PASSAGE:
****
WO2024082778A1

WO2024082778A1 - Parameter-topology hybrid optimization method for electromagnetic device design

Info

Publication number: WO2024082778A1
Application number: PCT/CN2023/111240
Authority: WO
Inventors: 杨雪松; 王兰兰
Original assignee: 电子科技大学长三角研究院(湖州)
Priority date: 2022-10-21
Filing date: 2023-08-04
Publication date: 2024-04-25
Also published as: CN115795936A

Abstract

The present invention relates to the field of microwave circuit and antenna optimization. Disclosed is a parameter-topology hybrid optimization method for electromagnetic device design. In the method, an adjoint sensitivity analysis method is used to simultaneously solve gradient information of structural parameter variables and material density variables, thereby achieving gradient optimization of the device structure and topological shape, and the method has the characteristics of high convergence rate and high optimization efficiency; the topological shape in an optimization area is characterized by the pixel material density, the correlation between the material density variable and the finite element mesh is reduced, and thus, finite element meshes having different precision can be used at different stages of the optimization process, to balance the optimization efficiency and the calculation accuracy. Compared with a conventional material distribution method, pixel density values are used as topological optimization variables, the optimized structure has smooth boundaries, thereby reducing errors during processing.
****
DATA IN THIS EXERCISE:

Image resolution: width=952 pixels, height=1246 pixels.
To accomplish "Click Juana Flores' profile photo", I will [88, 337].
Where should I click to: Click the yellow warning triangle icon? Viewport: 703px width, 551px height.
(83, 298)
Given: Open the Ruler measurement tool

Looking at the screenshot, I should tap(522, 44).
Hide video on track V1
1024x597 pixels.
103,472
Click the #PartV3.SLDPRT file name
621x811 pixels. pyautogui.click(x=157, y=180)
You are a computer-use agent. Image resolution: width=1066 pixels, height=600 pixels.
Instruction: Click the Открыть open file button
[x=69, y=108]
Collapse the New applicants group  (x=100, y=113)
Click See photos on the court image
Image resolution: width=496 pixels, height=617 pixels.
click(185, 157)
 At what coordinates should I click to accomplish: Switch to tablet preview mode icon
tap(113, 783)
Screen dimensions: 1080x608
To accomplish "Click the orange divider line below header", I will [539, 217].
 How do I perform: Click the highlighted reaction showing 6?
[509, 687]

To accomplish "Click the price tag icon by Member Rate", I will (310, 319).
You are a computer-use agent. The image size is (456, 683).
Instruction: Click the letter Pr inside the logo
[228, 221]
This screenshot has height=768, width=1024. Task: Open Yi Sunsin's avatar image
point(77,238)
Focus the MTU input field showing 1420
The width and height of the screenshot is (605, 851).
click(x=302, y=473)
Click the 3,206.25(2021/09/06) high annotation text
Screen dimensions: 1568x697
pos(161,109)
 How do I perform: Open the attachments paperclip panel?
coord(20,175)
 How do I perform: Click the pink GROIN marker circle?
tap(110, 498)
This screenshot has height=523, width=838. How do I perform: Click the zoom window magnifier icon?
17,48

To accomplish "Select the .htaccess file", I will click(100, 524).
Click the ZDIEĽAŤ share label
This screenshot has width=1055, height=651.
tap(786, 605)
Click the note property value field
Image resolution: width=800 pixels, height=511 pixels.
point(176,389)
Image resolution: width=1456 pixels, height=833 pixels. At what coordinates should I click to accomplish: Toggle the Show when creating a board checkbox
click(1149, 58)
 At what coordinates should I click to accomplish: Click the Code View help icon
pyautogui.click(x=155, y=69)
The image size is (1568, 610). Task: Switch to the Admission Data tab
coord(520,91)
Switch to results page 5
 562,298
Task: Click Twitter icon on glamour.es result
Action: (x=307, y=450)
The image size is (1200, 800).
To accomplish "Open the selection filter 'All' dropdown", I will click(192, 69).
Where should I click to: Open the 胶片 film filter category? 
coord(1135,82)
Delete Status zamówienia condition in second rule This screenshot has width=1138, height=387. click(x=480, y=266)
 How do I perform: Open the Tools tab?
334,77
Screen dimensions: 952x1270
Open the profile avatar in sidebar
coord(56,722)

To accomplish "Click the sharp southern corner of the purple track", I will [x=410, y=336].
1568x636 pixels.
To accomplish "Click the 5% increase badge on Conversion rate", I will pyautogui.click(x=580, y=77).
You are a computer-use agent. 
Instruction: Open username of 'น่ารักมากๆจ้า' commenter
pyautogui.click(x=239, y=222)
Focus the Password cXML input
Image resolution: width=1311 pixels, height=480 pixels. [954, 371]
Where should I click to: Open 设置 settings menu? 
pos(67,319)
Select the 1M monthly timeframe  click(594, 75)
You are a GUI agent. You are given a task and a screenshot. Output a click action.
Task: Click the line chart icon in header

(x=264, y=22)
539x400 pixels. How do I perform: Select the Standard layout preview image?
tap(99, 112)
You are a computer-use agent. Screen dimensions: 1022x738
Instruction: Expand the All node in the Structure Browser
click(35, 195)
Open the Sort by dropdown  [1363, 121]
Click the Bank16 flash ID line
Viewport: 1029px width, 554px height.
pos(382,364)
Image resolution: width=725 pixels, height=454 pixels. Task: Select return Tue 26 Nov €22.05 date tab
****
THINGS TO DO:
1. According to the patent page, what are used as the topological optimization variables?
2. Rewrite the rows from their first line through the line containing "621x811 pixels. pyautogui.click(x=157, y=180)", replacing "yellow" with "orange" and leaving everything else unchanged.

RESPONSE LIST:
1. Pixel density values.

2.
Image resolution: width=952 pixels, height=1246 pixels.
To accomplish "Click Juana Flores' profile photo", I will [88, 337].
Where should I click to: Click the orange warning triangle icon? Viewport: 703px width, 551px height.
(83, 298)
Given: Open the Ruler measurement tool

Looking at the screenshot, I should tap(522, 44).
Hide video on track V1
1024x597 pixels.
103,472
Click the #PartV3.SLDPRT file name
621x811 pixels. pyautogui.click(x=157, y=180)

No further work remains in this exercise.